Just what constituted an “all-star cast,” one of the key ingredients of the roadshow phenomenon of the 1960s, was open to question. While The Longest Day (1962) boasted stars of the pedigree of John Wayne, Robert Mitchum, Richard Burton and Sean Connery, it was also liberally sprinkled with actors of no marquee value. David Lean in Lawrence of Arabia (1962) had loaded his film with the likes of Oscar winners Alec Guinness, Anthony Quinn and Jose Ferrer to offset unknowns Peter O’Toole and Omar Sharif as the leads. While The Great Race (1965) could boast Jack Lemmon, Tony Curtis and Natalie Wood, It’s A Mad, Mad, Mad, Mad World (1963) only had Spencer Tracy amid a host of television comedians.
But none of the stars of Those Magnificent Men in Their Flying Machines (1964) had successfully opened a major picture. Of the Battle of the Bulge contingent only Henry Fonda could truly be called a current star, although his box office star had considerable dimmed since the days of The Grapes of Wrath (1939) and Fort Apache (1948). Former stars Robert Ryan and Dana Andrews were now supporting actors, Ty Hardin was best known for television, Charles Bronson (The Great Escape, 1963) had not achieved top billing and while James MacArthur had done so that was in youth-oriented movies. Initially, Italian prospect Pier Angeli (Sodom and Gomorrah, 1962) was announced as “the only principal female role” – playing a Frenchwoman – for a touching scene showing the effect of war on innocent women caught up in the conflict.

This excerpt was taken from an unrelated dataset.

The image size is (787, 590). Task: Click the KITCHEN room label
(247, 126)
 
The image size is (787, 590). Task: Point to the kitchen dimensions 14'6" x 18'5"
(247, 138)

Just before filming was about to start, Fleischer pulled out, citing differences of opinion with the producers. Yordan turned to British director Ken Annakin, who had helmed the British sequences in The Longest Day and Those Magnificent Men in Their Flying Machines. There was soon a double whammy. Realizing he was losing ground, and hoping to sabotage its progress, Larrazino sued WB for $1 million, claiming that “another film, less accurate, would be confused with his picture.” Just as filming of the Battle of the Bulge got underway in January 1965, it was hit by a temporary restraining order. While failing to shut down the production, it imposed a marketing blockade. WB was prevented from publicising its picture, a potentially major blow given how dependent big budget roadshows were on advance bookings which could only be generated by advance publicity.
Annakin’s immediate response to the opportunity was delight. He commented that he had a “lot of toys to play with.” He found inspiration for his approach from an unusual source, the Daleks (“an apparently irrevocable onslaught of metal monsters”) from the BBC television series Dr Who. He decided he would use Cinerama as “a kind of 3D, shooting in such a way that the tanks would loom up as monsters against humans whom I would make small and puny.”
Although he had no influence in the casting, Annakin was already familiar with some of the actors, James MacArthur from Swiss Family Robinson (1960) and Werner Peters and Hans Christian Blech from The Longest Day. He did not receive such a warm welcome from Robert Shaw whom he had rejected for a role in The Informer.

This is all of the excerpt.